The prerequisite for this command to run is a configured kubectl config in your shell.

Deactivate/Reactivate custom models from the UI

Another way is deactivating/reactivating Custom Models. It's a more convenient way because it uses the DataRobot API to start Custom Models which includes all business rules and code needed for that. This is safer than just recreating from LRS YAML definitions.

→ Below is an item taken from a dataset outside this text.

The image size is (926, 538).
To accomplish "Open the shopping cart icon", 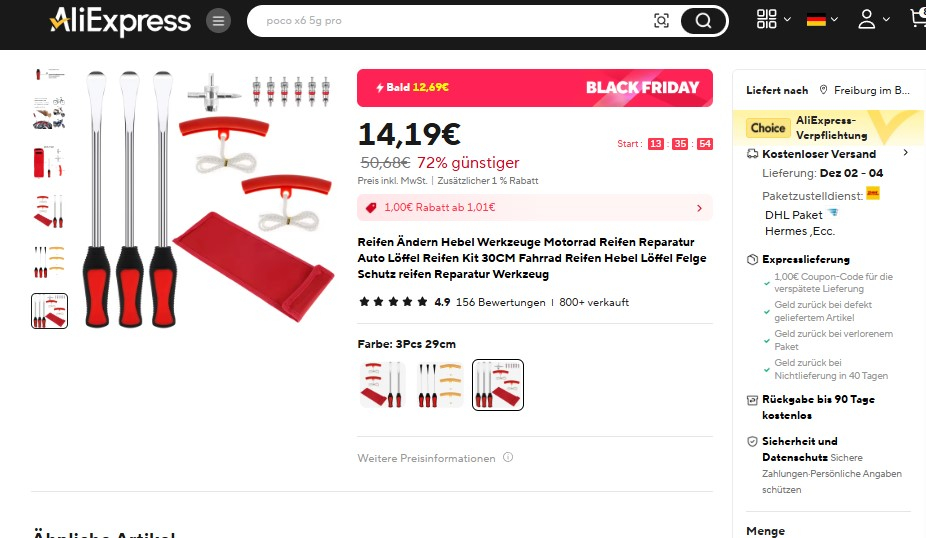I will pos(918,18).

Custom Models can be reactivated from the UI manually. This way you would start only deployments you need. If you want to reactivate all deployments you have, the following script can be used:

kubectl -n $NAMESPACE exec deploy/mmapp-app -it -- /entrypoint python3 tools/custom_model/deployments_tool.py --api-url DATAROBOT_URL --api-token DATAROBOT_API_TOKEN --action activate

Note

  • Replace DATAROBOT_URL with the DataRobot app URL (e.g., https://app.datarobot.com).
  • Replace DATAROBOT_API_TOKEN with an API token for the user with the MLOps admin role and access to all target deployments. You can retrieve the token in the API keys and tools section in Account settings in the UI.

Note

If you have multiple organizations in your DataRobot app, run the script for each organization separately.

This script:

  • Take all deployments visible to the owner of the DATAROBOT_API_TOKEN (please ensure that the user has MLOps admin role & access to all target deployments)
  • Send an activation request per each deployment
  • By default it won't wait for activation process to finish but it can be visible on the UI (Deployments section in the Console tab). If a deployment fails to activate, you see a corresponding message. If you remove the --wait-to-finilize flag, the script doesn't wait for finalization (in this case, track the progress in the Deployments section in the Console tab).

Downsides

  • To use it, you should have a user with MLOps admin access to all deployments in the environment
  • Custom metrics and monitoring jobs that are scheduled on the deployments fail during downtime. They catch up after deployment reactivation.
  • Service stats are cleared after a deployment deactivation (they're recalculated during reactivation).

Note

The tool might be missing in older versions of the app. If you tried to run the command above and it failed because the script is missing, contact DataRobot support so they can provide the script manually. Run this script with Python 3.10 and requests and urllib3 packages installed. Execute the command like this, assuming you have already installed Python on your environment:

pip3 install requests urllib3
python3 PATH_TO_THE_SCRIPT/deployments_tool.py --api-url DATAROBOT_URL --api-token DATAROBOT_API_TOKEN --action activate --wait-to-finilize

Note

  • Replace PATH_TO_THE_SCRIPT with the path to the deployments_tool.py script.
  • Replace DATAROBOT_URL with the DataRobot app URL (e.g., https://app.datarobot.com).
  • Replace DATAROBOT_API_TOKEN with an API token for the user with the MLOps admin role and access to all target deployments. The token can be retrieved in the API keys and tools section in Settings on the UI.

Tracking and management

Tracking and management agents are stateless, so all data generated and required by them is already captured in existing datastore backup and restore procedures (postgres/mongodb/etc). Tracking Agents CRDs can be restored similar to the way other LRSs are restored, but with datarobot-lrs-type=management_agent and tracking_agent.